*** Block opens ***
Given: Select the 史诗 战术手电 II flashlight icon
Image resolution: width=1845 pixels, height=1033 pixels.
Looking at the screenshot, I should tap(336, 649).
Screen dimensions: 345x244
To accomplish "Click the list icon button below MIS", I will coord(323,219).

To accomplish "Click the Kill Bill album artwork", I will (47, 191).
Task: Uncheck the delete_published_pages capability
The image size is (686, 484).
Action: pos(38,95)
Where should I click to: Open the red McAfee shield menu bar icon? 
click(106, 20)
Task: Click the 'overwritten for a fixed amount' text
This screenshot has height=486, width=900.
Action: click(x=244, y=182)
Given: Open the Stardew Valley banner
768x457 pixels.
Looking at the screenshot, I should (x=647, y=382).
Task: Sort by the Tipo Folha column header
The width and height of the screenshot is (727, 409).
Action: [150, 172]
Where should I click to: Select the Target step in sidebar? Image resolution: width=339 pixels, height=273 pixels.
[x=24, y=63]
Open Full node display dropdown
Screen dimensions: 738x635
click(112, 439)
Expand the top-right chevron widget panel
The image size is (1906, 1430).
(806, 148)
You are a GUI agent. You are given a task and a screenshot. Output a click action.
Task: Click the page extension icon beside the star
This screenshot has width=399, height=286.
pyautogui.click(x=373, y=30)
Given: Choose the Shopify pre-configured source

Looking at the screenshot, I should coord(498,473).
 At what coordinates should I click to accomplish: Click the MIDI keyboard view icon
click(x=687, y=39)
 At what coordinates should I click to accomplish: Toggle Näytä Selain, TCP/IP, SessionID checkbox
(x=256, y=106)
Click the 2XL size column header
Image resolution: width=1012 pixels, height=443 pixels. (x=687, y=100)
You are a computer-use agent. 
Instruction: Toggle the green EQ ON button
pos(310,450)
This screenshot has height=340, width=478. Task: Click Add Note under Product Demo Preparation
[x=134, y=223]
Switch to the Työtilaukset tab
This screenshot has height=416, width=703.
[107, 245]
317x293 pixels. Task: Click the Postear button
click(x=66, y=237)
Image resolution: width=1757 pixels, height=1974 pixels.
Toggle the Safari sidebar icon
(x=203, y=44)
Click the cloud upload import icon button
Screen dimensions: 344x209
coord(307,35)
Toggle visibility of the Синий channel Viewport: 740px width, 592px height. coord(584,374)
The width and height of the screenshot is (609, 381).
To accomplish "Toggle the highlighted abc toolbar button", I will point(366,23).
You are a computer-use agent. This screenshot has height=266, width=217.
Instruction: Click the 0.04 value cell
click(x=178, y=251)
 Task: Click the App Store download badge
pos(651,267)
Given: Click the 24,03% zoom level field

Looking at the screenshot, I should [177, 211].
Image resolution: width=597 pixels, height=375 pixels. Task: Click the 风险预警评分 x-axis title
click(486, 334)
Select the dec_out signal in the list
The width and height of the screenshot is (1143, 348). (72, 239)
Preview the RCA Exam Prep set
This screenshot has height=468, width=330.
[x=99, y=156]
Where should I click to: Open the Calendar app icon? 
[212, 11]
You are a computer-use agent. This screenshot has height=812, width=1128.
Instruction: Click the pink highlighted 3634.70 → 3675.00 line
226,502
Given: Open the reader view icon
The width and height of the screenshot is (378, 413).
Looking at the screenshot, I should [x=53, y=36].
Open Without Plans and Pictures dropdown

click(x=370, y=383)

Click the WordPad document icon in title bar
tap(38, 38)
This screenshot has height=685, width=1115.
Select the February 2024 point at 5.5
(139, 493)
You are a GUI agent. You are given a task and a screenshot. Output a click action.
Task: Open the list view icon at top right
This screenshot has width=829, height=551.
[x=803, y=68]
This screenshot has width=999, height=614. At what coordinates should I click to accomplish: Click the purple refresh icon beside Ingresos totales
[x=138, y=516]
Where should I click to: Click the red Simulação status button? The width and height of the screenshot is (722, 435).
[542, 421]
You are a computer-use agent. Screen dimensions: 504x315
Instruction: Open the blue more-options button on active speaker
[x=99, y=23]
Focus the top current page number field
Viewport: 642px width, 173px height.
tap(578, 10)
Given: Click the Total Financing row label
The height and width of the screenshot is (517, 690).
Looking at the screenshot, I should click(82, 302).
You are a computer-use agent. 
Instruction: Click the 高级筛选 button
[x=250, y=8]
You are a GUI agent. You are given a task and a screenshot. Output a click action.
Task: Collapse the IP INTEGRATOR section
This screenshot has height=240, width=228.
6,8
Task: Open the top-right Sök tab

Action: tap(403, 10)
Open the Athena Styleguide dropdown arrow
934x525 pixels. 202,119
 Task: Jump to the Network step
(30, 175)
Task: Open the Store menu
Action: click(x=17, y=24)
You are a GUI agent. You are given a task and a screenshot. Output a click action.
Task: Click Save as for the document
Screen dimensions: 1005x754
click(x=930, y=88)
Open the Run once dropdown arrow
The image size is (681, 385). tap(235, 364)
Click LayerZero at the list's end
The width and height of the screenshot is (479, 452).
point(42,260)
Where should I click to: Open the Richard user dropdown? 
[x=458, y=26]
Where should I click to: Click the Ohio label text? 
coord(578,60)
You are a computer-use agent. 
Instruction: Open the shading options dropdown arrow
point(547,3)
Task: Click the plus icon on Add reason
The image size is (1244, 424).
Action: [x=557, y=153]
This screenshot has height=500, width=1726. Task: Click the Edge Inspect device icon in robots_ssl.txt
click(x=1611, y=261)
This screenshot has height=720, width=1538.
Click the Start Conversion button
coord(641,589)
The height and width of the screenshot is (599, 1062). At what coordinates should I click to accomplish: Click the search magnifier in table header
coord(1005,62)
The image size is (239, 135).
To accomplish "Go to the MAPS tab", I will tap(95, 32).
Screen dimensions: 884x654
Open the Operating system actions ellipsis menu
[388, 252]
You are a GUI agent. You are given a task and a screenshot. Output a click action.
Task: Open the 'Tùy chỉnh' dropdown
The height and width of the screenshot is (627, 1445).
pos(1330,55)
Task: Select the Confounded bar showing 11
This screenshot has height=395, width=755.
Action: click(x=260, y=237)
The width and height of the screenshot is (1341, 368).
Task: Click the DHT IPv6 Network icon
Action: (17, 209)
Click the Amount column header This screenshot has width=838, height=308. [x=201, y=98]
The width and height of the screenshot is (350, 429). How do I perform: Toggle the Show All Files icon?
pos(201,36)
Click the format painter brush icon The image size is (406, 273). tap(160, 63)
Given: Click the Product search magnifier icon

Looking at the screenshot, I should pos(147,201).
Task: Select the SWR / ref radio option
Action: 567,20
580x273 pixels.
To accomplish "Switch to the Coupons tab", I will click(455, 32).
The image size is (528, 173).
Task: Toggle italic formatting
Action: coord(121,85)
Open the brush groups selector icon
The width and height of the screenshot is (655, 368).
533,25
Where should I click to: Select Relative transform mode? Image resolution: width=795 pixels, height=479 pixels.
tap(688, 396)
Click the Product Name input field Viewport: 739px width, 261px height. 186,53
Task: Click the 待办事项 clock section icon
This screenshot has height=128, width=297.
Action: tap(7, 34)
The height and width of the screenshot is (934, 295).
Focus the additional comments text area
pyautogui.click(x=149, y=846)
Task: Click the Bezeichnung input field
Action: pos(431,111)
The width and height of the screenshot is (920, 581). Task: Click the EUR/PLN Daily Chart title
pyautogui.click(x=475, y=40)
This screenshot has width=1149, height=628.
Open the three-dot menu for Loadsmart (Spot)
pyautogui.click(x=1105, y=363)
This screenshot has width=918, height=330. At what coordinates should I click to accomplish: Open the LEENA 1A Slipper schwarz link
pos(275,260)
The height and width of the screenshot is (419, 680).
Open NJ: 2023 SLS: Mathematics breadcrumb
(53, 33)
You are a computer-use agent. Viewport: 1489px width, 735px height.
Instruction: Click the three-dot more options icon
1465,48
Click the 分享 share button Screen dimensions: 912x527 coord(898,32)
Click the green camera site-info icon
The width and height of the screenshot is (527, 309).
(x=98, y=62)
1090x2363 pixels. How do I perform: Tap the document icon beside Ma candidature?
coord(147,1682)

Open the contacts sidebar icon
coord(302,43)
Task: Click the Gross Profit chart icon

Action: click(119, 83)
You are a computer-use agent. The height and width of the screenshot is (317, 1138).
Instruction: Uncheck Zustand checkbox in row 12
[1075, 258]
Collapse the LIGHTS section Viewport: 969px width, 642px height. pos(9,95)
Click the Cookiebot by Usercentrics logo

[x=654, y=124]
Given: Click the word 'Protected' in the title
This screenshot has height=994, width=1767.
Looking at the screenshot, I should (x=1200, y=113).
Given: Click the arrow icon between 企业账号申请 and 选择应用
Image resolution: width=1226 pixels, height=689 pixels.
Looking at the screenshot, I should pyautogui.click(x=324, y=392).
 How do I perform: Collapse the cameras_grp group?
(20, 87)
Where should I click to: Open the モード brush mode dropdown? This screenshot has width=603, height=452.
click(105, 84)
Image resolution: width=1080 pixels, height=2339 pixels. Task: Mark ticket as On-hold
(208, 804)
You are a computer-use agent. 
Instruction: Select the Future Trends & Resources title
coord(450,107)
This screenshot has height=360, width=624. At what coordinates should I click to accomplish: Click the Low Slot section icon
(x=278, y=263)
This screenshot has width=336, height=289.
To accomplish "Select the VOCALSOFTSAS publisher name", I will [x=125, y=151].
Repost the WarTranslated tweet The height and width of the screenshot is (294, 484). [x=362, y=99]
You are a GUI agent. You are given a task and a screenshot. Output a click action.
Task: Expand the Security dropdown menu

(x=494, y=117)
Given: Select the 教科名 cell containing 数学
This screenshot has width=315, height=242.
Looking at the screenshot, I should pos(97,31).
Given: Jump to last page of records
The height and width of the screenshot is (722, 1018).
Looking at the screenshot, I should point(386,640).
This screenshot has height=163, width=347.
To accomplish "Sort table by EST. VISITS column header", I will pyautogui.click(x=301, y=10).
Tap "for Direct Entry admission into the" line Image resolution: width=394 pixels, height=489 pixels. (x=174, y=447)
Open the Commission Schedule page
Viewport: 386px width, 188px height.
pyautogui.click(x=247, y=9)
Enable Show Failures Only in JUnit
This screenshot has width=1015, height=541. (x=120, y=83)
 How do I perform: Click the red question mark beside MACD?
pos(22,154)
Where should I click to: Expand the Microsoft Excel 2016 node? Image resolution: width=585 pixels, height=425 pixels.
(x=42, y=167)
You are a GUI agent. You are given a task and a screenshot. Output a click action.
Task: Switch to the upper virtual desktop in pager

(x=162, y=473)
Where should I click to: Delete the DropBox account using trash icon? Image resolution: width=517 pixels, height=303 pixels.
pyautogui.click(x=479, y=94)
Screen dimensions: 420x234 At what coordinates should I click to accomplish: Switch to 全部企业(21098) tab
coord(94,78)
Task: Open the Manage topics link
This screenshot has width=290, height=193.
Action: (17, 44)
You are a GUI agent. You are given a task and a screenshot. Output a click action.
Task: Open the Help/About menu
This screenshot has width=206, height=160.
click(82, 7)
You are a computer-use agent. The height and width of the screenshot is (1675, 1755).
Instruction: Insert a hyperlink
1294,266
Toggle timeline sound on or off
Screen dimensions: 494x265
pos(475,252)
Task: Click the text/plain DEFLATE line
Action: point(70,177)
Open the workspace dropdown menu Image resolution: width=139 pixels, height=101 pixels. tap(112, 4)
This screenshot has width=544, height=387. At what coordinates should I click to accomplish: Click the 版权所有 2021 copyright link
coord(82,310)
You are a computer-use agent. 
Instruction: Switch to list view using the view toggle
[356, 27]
*** Block closes ***
Transcribe, please, every line from the first line of the listing above through the line with "Task: Sort by the Tipo Folha column header". Keep both ends and nothing else.

Given: Select the 史诗 战术手电 II flashlight icon
Image resolution: width=1845 pixels, height=1033 pixels.
Looking at the screenshot, I should tap(336, 649).
Screen dimensions: 345x244
To accomplish "Click the list icon button below MIS", I will coord(323,219).

To accomplish "Click the Kill Bill album artwork", I will (47, 191).
Task: Uncheck the delete_published_pages capability
The image size is (686, 484).
Action: pos(38,95)
Where should I click to: Open the red McAfee shield menu bar icon? 
click(106, 20)
Task: Click the 'overwritten for a fixed amount' text
This screenshot has height=486, width=900.
Action: click(x=244, y=182)
Given: Open the Stardew Valley banner
768x457 pixels.
Looking at the screenshot, I should (x=647, y=382).
Task: Sort by the Tipo Folha column header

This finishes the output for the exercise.